- _Study material_:
......
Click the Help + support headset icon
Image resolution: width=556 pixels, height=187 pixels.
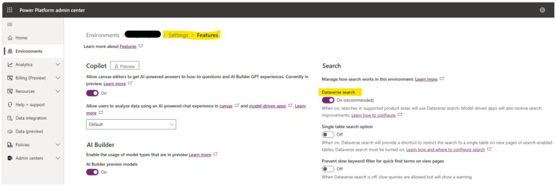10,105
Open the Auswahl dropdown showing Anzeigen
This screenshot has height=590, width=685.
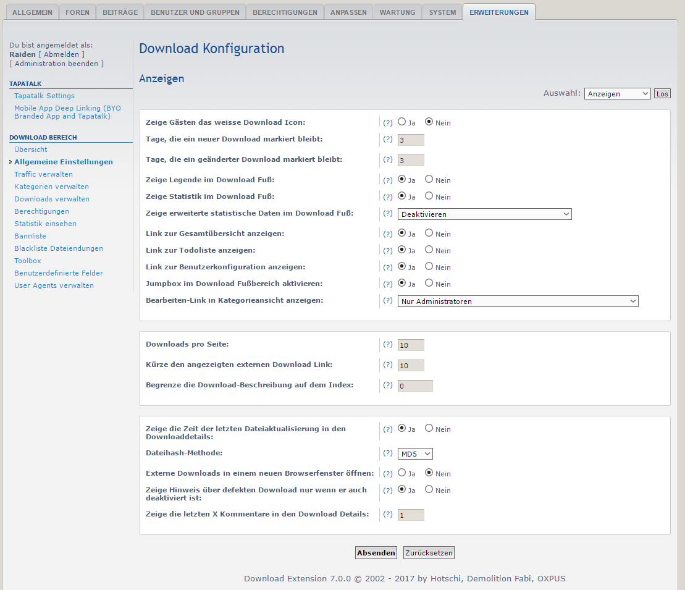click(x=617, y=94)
......
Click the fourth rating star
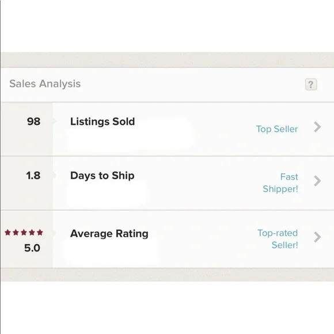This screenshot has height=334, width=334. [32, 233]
......
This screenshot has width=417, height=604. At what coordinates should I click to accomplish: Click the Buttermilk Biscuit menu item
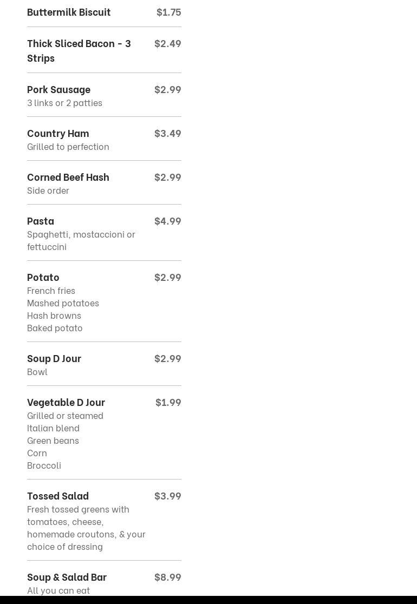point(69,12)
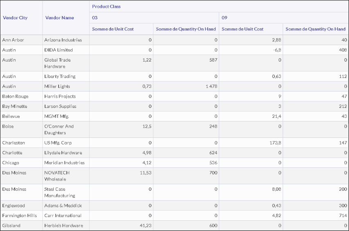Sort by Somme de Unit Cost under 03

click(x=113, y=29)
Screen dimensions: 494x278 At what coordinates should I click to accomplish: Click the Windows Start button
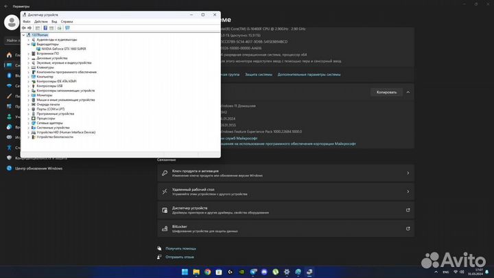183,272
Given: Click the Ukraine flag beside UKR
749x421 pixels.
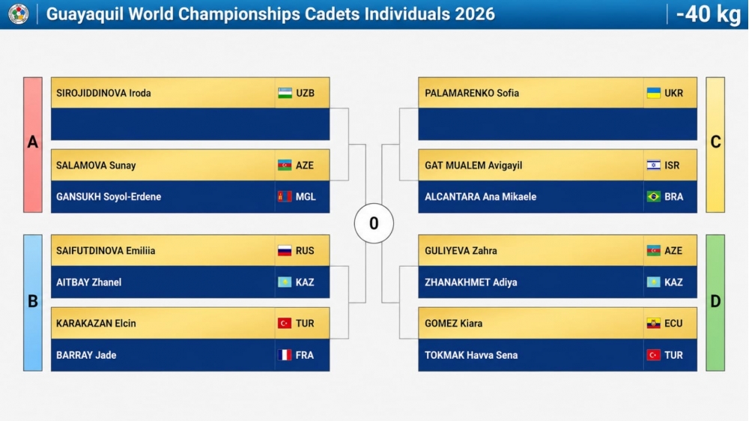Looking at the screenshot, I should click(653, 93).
......
- _Task item_:
Using the data above, set down each line from the line with "This screenshot has width=417, height=604." to the line with "Given: Click the Ukraine flag beside UKR" exactly, both ends included, and leave the pictures behind. Nothing else belongs.

- _Answer box_:
This screenshot has width=417, height=604. At what coordinates should I click to accomplish: Click the Buttermilk Biscuit menu item
point(69,12)
Sort by Somme de Unit Cost under 03

click(x=113, y=29)
Screen dimensions: 494x278 At what coordinates should I click to accomplish: Click the Windows Start button
183,272
Given: Click the Ukraine flag beside UKR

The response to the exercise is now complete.